Le Cantique des cantiques –le chant des chants- est un texte qui a un bon nombre d’interprétation : les unes le tirent du coté de la mystique ; les autres, du coté de l’érotisme. Ce livre, texte biblique classé parmi les cinq livres attribués à Salomon, aurait été composé sous forme d’un poème dont le sens littéral très érotique ferait de lui le plus profane des livres bibliques. On a diverses interprétations du Cantiques des cantiques : l’amour charnel, plein d’image sensuelles et érotiques, qui semble unir deux être humains et, l’amour mystique qui a pour vocation la recherche de l’Eternel. Aussi, on a la place de la femme dans les deux formes d’amours : le spirituel et le charnel.


Interprétation théologique du Cantique[modifier | modifier le code]

Le Cantique est reconnu comme un chant d’amour dont la forme est originale avec une portée infinie de sens. L’exégèse allégorique a souvent été associé au nom d’Origène, théologien alexandrin, qui considérait que les textes bibliques possèdent deux méthodes d’interprétation : « le littéral et le spirituel ». Quand le sens littéral fait problème, s’y tenir devient un obstacle à la compréhension ; le sens spirituel devient alors nécessaire pour lever la difficulté de la surface »[1].

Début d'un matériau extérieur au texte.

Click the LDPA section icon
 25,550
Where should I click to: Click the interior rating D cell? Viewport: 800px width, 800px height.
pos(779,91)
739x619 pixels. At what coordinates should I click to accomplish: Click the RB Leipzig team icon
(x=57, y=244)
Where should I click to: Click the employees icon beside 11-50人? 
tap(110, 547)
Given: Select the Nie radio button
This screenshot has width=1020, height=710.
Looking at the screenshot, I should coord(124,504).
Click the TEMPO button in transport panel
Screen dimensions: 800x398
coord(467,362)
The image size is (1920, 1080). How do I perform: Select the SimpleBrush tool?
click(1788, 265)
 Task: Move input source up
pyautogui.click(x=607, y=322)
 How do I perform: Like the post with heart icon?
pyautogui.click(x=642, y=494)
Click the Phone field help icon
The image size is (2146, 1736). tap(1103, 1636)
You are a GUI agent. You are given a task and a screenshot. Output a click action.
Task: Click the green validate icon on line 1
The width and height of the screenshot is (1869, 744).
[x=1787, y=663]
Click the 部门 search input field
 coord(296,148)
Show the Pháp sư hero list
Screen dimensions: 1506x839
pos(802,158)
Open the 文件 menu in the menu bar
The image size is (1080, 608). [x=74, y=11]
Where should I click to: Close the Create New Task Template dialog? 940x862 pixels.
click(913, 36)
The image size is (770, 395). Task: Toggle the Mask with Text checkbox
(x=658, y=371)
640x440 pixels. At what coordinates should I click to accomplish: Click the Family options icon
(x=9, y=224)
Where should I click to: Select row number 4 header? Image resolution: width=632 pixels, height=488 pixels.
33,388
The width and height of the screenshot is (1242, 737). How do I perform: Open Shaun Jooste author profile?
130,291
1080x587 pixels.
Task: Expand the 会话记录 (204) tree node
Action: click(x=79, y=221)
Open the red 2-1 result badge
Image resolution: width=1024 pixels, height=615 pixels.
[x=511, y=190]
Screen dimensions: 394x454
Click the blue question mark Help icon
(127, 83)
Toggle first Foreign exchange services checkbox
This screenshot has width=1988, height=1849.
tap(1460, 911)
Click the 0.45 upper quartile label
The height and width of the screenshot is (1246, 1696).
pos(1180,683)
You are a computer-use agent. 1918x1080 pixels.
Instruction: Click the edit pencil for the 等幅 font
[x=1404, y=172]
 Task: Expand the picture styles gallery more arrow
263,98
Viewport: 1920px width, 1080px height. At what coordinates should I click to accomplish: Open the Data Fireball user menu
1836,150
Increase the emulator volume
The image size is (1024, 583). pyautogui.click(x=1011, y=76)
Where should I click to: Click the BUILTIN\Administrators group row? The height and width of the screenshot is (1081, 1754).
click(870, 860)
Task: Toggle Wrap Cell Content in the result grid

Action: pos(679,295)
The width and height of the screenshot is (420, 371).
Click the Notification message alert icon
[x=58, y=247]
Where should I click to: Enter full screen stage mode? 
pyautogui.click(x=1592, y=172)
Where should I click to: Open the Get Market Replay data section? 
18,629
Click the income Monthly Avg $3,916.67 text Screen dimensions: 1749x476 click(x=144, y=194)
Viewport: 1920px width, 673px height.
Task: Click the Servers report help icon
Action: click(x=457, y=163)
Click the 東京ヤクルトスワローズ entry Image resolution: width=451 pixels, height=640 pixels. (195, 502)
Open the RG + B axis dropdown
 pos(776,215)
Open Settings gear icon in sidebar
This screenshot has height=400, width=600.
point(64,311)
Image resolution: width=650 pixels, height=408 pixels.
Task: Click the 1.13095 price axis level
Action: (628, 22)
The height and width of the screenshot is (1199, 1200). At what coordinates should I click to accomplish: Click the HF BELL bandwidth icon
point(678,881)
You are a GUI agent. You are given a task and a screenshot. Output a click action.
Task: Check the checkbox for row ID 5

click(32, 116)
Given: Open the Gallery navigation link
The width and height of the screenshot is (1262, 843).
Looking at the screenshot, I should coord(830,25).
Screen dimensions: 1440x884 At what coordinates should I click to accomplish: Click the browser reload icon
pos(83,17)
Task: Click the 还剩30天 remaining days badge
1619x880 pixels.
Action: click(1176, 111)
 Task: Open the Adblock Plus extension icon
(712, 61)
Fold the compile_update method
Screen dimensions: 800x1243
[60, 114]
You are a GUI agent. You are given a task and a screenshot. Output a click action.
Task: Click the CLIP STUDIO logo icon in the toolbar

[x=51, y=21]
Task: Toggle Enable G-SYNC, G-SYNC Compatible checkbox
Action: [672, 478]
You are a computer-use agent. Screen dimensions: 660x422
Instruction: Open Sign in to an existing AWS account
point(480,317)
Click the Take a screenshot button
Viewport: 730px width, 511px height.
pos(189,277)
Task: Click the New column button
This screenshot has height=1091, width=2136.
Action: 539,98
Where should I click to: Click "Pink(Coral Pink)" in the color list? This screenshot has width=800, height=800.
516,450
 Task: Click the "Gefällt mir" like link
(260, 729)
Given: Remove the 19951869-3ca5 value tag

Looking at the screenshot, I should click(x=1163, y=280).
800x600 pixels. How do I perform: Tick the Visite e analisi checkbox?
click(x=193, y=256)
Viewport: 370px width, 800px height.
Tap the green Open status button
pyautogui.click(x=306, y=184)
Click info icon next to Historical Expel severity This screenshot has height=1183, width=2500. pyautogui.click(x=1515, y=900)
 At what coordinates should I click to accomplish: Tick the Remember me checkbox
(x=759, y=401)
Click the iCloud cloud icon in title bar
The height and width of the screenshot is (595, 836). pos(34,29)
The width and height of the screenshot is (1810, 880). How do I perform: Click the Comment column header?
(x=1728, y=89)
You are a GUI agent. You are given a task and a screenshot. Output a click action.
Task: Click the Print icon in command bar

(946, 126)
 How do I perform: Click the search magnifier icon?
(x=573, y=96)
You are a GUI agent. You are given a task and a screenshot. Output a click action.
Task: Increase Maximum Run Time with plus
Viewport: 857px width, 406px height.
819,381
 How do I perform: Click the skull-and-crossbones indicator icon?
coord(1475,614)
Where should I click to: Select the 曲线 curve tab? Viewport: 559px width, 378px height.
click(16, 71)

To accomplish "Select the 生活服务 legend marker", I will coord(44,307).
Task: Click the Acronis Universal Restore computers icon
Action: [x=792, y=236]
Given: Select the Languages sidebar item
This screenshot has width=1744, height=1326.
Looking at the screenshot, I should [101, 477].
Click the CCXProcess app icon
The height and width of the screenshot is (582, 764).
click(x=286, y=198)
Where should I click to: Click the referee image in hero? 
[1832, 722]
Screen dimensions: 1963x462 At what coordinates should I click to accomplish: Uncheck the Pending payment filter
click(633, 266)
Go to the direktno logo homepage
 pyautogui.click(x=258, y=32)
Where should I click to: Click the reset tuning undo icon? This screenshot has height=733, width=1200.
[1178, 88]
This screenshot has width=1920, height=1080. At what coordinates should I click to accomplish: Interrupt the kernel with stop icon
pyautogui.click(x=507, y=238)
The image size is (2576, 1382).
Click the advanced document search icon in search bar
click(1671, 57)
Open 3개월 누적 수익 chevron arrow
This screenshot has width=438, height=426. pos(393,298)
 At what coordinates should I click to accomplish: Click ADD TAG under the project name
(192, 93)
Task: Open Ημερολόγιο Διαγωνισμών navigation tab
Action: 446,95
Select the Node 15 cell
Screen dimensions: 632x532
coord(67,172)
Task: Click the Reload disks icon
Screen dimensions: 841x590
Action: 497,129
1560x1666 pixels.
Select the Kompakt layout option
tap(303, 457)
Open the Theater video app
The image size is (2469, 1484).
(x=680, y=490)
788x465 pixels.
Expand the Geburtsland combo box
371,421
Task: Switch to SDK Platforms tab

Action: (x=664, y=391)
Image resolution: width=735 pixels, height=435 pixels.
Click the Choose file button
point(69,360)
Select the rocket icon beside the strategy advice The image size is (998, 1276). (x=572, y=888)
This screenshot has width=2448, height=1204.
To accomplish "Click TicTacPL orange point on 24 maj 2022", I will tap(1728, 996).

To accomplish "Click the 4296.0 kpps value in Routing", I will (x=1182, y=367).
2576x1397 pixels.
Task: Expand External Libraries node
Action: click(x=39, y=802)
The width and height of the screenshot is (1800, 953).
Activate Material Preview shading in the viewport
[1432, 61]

La canonicité du Cantique[modifier | modifier le code]

Il est difficile de savoir à partir de quand le Cantique a été accepté au sein des Ecritures. Mais nous savons que pour faire admettre sa canonicité on a fait appel à la tradition. En effet, à partir de vives « discutions quant au caractère inspiré d’un autre livre des groupes des Ecrits – le livre de Qohélet- ont rejaillis sur le Cantique à la fin du premier siècle de notre ère. Ces discussions eurent lieu dans l’académie de Yabné entre 75 et 117 lorsque les maitres pharisiens eurent à réorganiser le judaïsme après la destruction du Temple »[2]. Au début, les rabbins avaient tendance à cacher ce livre, non pas pour son caractère profane mais, en le déclarant « secret, interdit à la lecture courante ». C’est l’interprétation allégorique de Rabbi Aqiba, « grande figure du judaïsme pharisien mort en 135 », qui a permet à ce livre de trouver sa place parmi les écrits inspirés.  : «  le monde entier ne vaut pas le jour où le Cantique des cantiques a été donné à Israël, car tous les ketoubim sont chose sainte, mais le Cantique des cantique est chose très sainte »[3]. L’interprétation spirituelle et allégorique était celle de la tradition juive et chrétienne.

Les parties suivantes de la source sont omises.